> [The tasks]
(a) Copy the part of the issue thread about reproducing the TCP results between "I suppose you" and "evaluation and training.", inclusive.
(b) Answer these questions about the issue thread on reproducing the TCP results:
(i) How many RTX 3090 GPUs did zdy1013 use for training?
(ii) At what address does penghao-wu say the dataset can be downloaded?
(iii) What driving score does the paper report for the model on 48 routes?
(c) Continue the issue thread on reproducing the TCP results with the next comment after penghao-wu's reply.
Source passage start
Reproducing the results of the questioning

OpenDriveLab / TCP

[NeurIPS 2022] Trajectory-guided Control Prediction for End-to-end Autonomous Driving: A Simple yet Strong Baseline.

Apache License 2.0

365 stars 48 forks source link

Reproducing the results of the questioning #67

Closed zdy1013 closed 3 months ago

zdy1013 commented 3 months ago

I'm glad you published such a great work, why are the results I get so different from yours when I use 2 RTX 3090s and train with 60 epochs using the dataset you provided and evaluate it? Here are the results I reproduced: Avg. driving score: 52.005 Avg. route completion: 85.111 Avg. infraction penalty: 0.647 Collisions with pedestrians: 0.000 Collisions with vehicles: 0.270 Collisions with layout: 0.097 Red lights infractions: 0.070 Stop sign infractions: 0.238 Off-road infractions: 0.198 Route deviations: 0.000 Route timeouts: 0.094 Agent blocked: 0.298

Mr-ChenSH commented 3 months ago

Hello, can you send me a copy of the dataset

Mr-ChenSH commented 3 months ago

Google Cloud Drive has reached its limit

penghao-wu commented 3 months ago

Google Cloud Drive has reached its limit

You can download it from https://huggingface.co/datasets/craigwu/tcp_carla_data

penghao-wu commented 3 months ago

I'm glad you published such a great work, why are the results I get so different from yours when I use 2 RTX 3090s and train with 60 epochs using the dataset you provided and evaluate it? Here are the results I reproduced: Avg. driving score: 52.005 Avg. route completion: 85.111 Avg. infraction penalty: 0.647 Collisions with pedestrians: 0.000 Collisions with vehicles: 0.270 Collisions with layout: 0.097 Red lights infractions: 0.070 Stop sign infractions: 0.238 Off-road infractions: 0.198 Route deviations: 0.000 Route timeouts: 0.094 Agent blocked: 0.298

I suppose you are evaluating the model in 48 routes where our model has 57.01 driving score as reported in the paper. I think the difference is reasonable considering the variance in evaluation and training.
Source passage end
Supplied records start
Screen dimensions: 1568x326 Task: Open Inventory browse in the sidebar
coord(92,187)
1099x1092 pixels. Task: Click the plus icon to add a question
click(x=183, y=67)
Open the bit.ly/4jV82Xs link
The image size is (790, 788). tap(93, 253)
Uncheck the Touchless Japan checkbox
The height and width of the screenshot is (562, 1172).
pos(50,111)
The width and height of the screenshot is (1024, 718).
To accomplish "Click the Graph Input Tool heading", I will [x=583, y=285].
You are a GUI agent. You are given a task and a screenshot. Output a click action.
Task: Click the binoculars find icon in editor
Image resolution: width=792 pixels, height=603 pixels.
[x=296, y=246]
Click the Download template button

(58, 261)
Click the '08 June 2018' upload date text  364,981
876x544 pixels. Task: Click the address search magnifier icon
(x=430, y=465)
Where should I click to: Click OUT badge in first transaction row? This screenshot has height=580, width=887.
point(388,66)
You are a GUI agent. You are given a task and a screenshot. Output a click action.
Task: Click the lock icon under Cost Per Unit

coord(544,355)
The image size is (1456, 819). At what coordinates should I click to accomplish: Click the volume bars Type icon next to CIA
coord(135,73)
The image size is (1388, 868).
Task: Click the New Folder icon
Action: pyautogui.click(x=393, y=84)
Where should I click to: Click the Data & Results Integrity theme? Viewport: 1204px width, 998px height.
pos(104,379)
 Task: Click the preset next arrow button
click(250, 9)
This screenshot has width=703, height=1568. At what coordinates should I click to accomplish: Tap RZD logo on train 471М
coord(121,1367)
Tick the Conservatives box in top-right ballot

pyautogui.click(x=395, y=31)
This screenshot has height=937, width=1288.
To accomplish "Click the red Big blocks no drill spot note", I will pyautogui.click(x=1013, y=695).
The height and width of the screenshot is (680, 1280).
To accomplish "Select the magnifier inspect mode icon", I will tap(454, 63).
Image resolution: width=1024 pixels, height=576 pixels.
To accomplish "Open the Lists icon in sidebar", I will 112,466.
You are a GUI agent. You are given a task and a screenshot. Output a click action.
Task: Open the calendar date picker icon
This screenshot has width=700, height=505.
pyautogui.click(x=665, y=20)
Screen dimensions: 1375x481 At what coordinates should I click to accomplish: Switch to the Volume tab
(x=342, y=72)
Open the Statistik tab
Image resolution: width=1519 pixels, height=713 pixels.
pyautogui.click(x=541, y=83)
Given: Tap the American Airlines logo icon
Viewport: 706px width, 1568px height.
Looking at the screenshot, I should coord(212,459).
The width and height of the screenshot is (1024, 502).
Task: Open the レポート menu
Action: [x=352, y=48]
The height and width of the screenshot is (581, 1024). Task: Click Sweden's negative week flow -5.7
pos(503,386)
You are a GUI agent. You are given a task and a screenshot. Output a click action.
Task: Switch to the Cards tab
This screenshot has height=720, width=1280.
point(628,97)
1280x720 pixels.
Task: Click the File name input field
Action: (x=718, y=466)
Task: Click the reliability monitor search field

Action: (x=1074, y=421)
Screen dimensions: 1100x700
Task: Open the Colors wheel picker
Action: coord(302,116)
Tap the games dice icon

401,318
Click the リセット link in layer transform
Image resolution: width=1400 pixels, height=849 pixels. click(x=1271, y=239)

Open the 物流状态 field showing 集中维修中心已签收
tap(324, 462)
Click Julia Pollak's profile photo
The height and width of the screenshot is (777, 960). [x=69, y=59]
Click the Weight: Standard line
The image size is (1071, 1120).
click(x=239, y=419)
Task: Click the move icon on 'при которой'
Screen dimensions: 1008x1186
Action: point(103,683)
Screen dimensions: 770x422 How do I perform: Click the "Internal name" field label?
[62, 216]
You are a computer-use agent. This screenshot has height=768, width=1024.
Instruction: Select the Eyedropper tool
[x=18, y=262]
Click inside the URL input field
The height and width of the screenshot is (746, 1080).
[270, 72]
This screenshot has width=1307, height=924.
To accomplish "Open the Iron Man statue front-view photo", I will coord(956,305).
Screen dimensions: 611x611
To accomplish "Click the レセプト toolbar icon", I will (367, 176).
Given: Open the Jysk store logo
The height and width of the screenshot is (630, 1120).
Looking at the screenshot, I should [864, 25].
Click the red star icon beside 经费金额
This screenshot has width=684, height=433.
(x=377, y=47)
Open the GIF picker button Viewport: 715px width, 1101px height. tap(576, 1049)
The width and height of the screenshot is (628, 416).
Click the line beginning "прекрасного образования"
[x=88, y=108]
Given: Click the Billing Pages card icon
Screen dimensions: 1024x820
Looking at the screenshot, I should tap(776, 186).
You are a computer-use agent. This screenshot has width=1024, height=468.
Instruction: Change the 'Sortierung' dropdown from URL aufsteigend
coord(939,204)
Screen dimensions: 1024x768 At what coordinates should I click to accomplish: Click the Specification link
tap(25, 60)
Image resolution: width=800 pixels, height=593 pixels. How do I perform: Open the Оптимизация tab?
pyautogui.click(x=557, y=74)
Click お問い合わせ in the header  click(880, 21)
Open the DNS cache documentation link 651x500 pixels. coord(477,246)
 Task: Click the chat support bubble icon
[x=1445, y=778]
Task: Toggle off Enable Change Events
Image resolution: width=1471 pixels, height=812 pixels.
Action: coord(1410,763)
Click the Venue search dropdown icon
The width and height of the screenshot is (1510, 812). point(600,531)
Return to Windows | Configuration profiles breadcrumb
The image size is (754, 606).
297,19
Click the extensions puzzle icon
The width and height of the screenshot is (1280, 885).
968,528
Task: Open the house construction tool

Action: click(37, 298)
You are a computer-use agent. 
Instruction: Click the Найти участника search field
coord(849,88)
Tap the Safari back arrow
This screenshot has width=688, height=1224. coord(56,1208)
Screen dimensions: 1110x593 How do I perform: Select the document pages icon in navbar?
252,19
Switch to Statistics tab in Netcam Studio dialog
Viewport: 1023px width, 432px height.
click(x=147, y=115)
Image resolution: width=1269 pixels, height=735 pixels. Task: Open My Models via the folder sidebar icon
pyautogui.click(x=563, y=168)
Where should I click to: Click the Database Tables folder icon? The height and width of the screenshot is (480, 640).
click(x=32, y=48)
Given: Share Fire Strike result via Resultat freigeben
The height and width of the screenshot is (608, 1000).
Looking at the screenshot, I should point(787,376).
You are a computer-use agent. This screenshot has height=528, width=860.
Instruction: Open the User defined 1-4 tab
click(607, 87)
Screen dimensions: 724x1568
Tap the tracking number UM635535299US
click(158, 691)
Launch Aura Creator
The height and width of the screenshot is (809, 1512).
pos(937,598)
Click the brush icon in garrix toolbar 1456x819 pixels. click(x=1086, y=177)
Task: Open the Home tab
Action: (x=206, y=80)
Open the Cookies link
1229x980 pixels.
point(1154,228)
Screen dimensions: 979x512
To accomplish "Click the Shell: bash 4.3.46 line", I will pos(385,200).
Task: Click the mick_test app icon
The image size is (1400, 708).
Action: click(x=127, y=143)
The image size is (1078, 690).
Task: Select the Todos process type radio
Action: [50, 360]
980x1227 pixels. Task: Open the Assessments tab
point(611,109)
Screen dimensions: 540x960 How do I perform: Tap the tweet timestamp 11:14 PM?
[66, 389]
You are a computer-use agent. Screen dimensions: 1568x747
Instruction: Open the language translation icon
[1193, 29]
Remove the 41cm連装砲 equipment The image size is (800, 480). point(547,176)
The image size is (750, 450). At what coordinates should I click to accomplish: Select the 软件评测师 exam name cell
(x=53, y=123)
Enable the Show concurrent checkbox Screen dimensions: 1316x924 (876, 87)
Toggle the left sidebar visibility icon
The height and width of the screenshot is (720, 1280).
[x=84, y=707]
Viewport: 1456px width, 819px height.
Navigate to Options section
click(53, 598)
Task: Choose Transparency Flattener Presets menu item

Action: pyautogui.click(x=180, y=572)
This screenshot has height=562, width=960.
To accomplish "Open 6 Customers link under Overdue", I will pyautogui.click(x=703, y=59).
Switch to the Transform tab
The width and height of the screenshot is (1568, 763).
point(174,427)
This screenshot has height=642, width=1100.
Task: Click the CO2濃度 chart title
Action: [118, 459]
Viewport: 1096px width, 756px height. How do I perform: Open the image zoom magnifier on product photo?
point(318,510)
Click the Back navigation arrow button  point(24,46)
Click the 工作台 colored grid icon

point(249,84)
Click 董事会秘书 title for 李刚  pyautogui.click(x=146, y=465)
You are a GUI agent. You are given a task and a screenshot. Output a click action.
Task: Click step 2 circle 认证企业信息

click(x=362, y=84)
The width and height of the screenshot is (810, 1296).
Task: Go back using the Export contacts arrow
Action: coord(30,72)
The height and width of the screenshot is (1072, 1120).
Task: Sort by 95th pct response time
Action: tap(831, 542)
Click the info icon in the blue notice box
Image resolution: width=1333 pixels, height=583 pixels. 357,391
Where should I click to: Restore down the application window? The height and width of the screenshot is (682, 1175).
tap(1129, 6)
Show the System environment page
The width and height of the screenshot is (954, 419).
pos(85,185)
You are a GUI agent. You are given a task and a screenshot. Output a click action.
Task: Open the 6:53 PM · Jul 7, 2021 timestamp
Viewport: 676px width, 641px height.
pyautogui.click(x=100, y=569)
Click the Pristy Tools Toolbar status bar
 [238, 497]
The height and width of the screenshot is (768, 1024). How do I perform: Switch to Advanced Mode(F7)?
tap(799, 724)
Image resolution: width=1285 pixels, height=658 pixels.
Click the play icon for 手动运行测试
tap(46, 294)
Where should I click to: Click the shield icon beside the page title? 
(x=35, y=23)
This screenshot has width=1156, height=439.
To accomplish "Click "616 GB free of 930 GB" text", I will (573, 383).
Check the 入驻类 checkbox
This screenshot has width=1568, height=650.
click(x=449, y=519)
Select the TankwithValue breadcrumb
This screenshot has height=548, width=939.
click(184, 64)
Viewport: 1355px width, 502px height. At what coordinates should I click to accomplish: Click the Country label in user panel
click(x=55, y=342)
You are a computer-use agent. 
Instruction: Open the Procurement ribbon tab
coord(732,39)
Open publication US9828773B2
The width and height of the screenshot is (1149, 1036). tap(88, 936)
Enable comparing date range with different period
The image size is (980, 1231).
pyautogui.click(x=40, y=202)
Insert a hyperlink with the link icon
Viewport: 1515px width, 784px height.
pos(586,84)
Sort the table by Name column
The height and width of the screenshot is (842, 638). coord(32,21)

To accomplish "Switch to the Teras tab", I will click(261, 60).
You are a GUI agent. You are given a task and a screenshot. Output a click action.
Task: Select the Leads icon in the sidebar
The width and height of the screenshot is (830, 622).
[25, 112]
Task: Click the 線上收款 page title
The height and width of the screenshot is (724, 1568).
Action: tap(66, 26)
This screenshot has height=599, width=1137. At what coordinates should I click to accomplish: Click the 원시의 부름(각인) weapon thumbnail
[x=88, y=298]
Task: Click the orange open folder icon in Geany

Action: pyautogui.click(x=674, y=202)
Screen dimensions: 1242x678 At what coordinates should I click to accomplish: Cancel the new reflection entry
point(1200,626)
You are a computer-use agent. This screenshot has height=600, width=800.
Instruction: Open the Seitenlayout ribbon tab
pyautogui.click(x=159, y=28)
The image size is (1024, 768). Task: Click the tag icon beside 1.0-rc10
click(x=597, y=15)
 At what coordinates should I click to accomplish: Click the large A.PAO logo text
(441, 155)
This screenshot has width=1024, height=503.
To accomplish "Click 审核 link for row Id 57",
Supplied records end
> [Outputs for the tasks]
(a)
I suppose you are evaluating the model in 48 routes where our model has 57.01 driving score as reported in the paper. I think the difference is reasonable considering the variance in evaluation and training.

(b)
(i) Two.
(ii) https://huggingface.co/datasets/craigwu/tcp_carla_data
(iii) 57.01.

(c)
zdy1013 commented 3 months ago

I'm glad you published such a great work, why are the results I get so different from yours when I use 2 RTX 3090s and train with 60 epochs using the dataset you provided and evaluate it? Here are the results I reproduced: Avg. driving score: 52.005 Avg. route completion: 85.111 Avg. infraction penalty: 0.647 Collisions with pedestrians: 0.000 Collisions with vehicles: 0.270 Collisions with layout: 0.097 Red lights infractions: 0.070 Stop sign infractions: 0.238 Off-road infractions: 0.198 Route deviations: 0.000 Route timeouts: 0.094 Agent blocked: 0.298

I suppose you are evaluating the model in 48 routes where our model has 57.01 driving score as reported in the paper. I think the difference is reasonable considering the variance in evaluation and training.

Thank you for your reply. May I ask how to operate if I want to reproduce your score of 75.14? Screenshot_2024-08-06-16-12-15-62_df198e732186825c8df26e3c5a10d7cd

penghao-wu commented 3 months ago

We use all 420K data for training. And the ensemble of the TCP and TCP-SB models is used. Some details can be found in the paper.

zdy1013 commented 3 months ago

We use all 420K data for training. And the ensemble of the TCP and TCP-SB models is used. Some details can be found in the paper.

I would like to know, how do you integrate?What's more, is the data set you provided for 4 towns?

penghao-wu commented 3 months ago

The dataset file should contain all 8 towns' data. For the ensemble strategy, please refer to the last sentence in the image.

zdy1013 commented 3 months ago

The dataset file should contain all 8 towns' data. For the ensemble strategy, please refer to the last sentence in the image.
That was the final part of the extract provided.